» WHAT IS NEEDED
Set down exact lines only, from the line with "The height and" through the last line of the material below, with every picture left out.
******
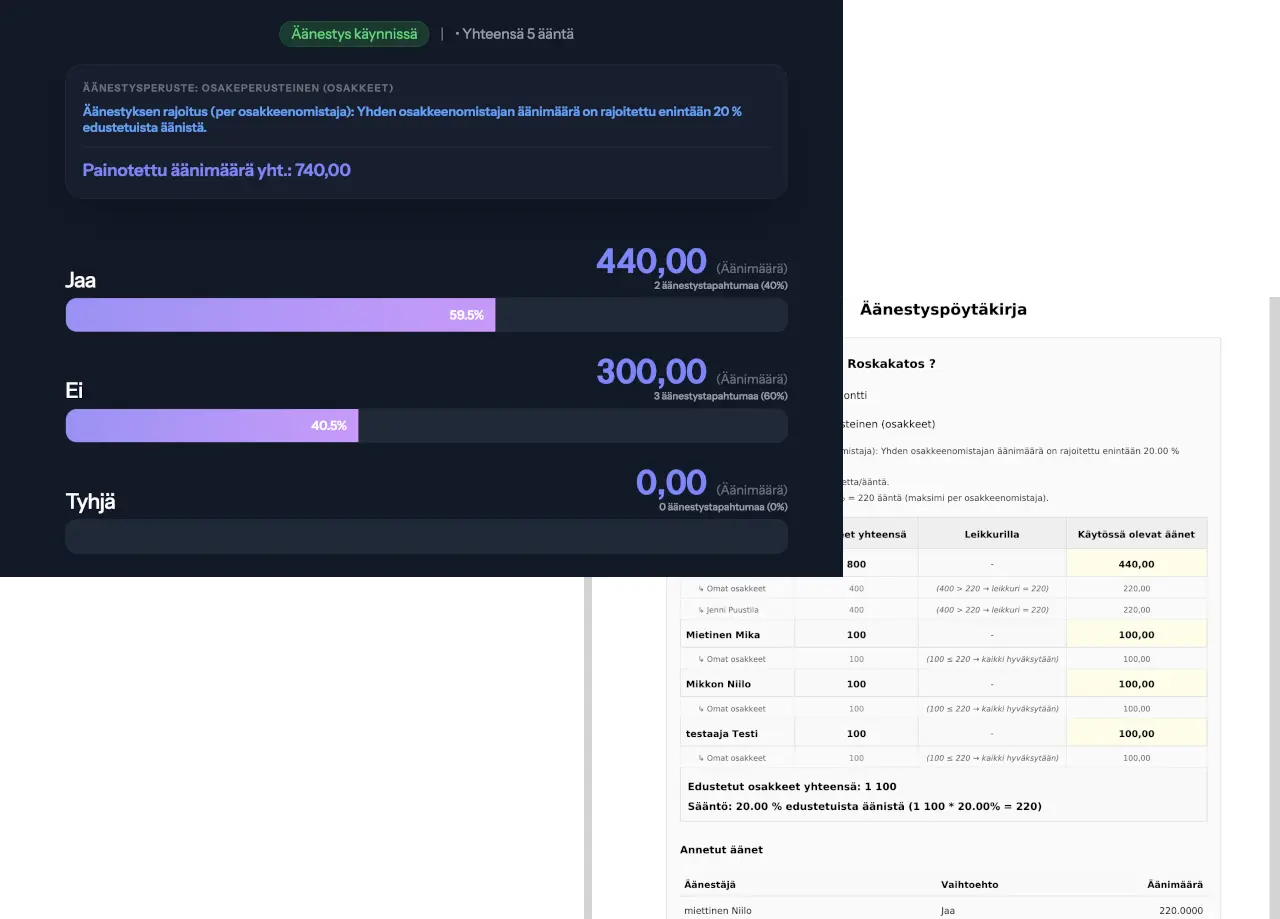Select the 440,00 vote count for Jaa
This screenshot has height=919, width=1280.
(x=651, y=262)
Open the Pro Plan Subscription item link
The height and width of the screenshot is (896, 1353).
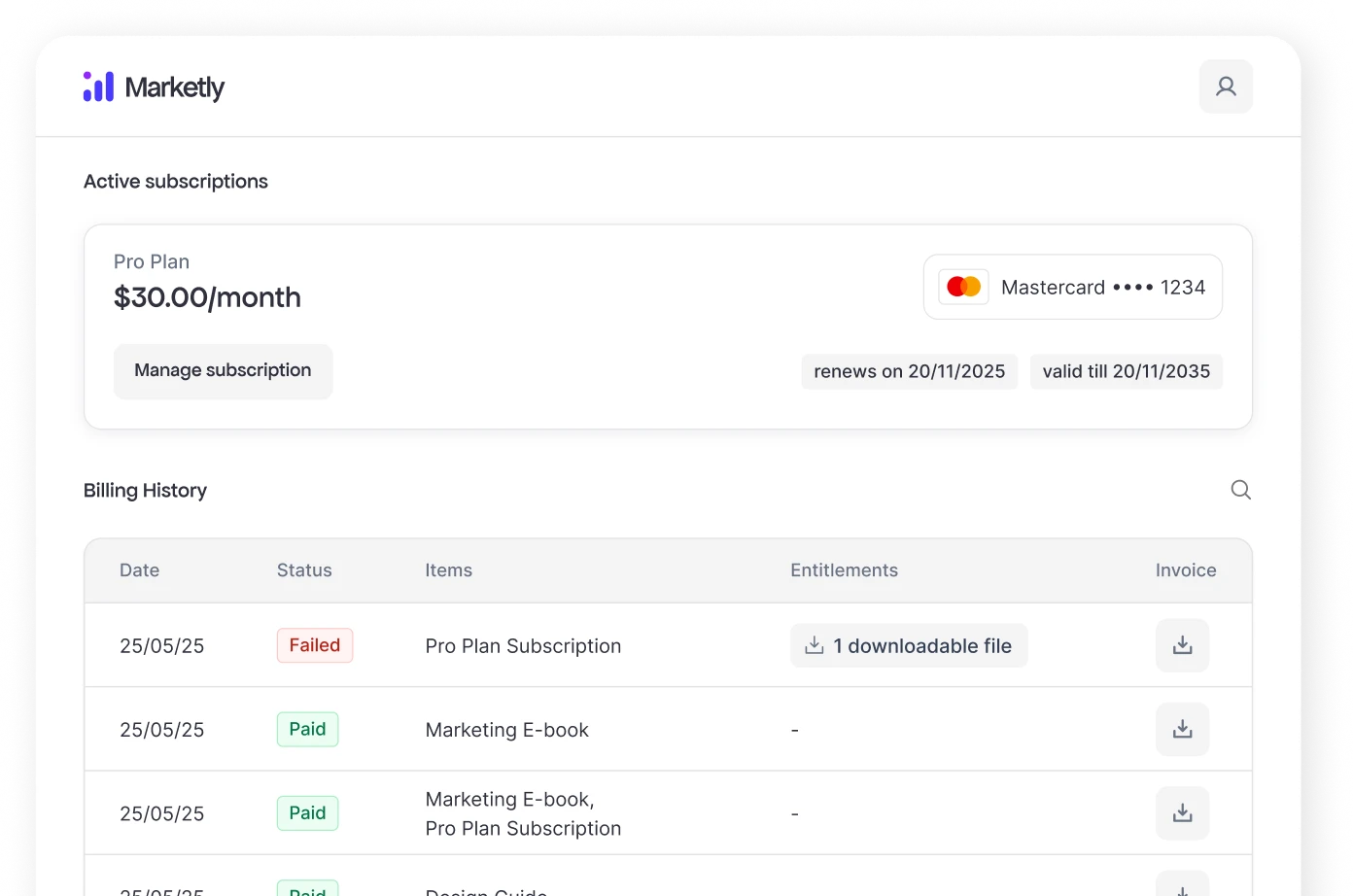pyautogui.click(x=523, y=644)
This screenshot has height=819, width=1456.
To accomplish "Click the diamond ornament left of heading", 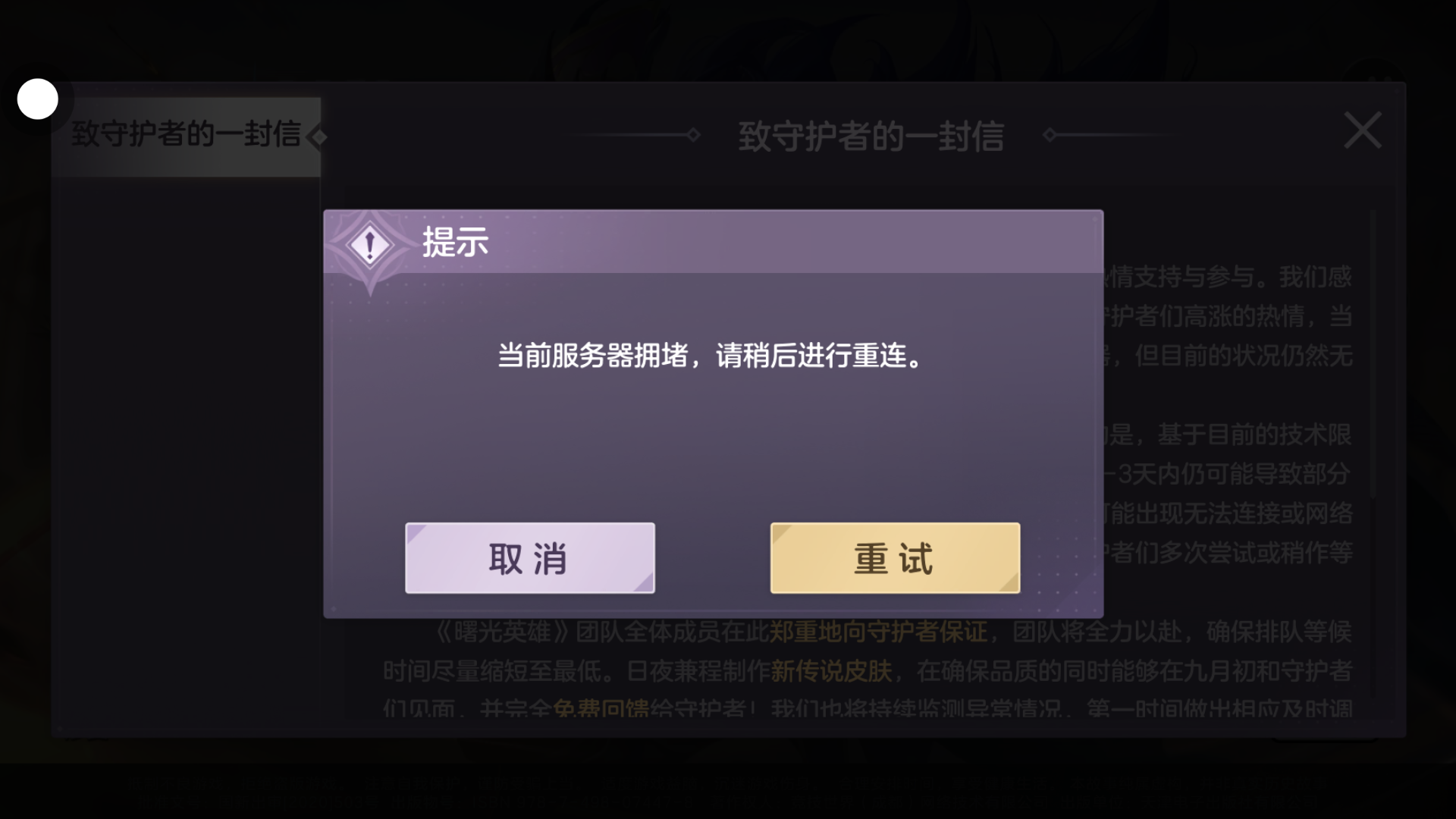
******
» RESULT OF THIS TASK
The height and width of the screenshot is (896, 1353).
pyautogui.click(x=523, y=644)
This screenshot has height=819, width=1456.
To accomplish "Click the diamond ornament left of heading", 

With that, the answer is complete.